_Task instructions_
Copy the records below word for word. Stop after the line that contains "Open the Sort".

(Dataset records)

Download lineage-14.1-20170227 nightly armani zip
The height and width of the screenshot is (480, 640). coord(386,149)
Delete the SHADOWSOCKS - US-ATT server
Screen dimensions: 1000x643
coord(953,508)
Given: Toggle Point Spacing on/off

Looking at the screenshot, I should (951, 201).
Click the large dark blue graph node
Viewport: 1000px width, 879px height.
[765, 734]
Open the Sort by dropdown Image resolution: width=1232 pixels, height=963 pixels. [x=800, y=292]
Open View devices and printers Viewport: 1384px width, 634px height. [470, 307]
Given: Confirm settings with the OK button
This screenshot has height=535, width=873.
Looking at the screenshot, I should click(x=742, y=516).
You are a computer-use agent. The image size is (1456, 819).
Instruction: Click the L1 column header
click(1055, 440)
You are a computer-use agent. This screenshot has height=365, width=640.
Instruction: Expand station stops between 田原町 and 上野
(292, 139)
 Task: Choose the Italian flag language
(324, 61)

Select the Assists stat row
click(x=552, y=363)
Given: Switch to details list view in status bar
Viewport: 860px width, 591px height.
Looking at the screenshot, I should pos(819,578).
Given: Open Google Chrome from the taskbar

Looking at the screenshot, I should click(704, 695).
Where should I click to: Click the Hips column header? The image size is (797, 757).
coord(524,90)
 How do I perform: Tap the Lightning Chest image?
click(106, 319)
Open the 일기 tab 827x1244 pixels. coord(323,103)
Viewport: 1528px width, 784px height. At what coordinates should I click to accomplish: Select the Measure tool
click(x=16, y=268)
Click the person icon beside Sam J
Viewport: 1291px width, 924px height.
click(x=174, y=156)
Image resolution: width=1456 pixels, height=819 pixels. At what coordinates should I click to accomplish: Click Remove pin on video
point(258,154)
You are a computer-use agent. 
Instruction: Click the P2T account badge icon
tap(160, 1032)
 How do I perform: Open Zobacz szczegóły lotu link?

(End Dataset records)

_Output below_
Download lineage-14.1-20170227 nightly armani zip
The height and width of the screenshot is (480, 640). coord(386,149)
Delete the SHADOWSOCKS - US-ATT server
Screen dimensions: 1000x643
coord(953,508)
Given: Toggle Point Spacing on/off

Looking at the screenshot, I should (951, 201).
Click the large dark blue graph node
Viewport: 1000px width, 879px height.
[765, 734]
Open the Sort by dropdown Image resolution: width=1232 pixels, height=963 pixels. [x=800, y=292]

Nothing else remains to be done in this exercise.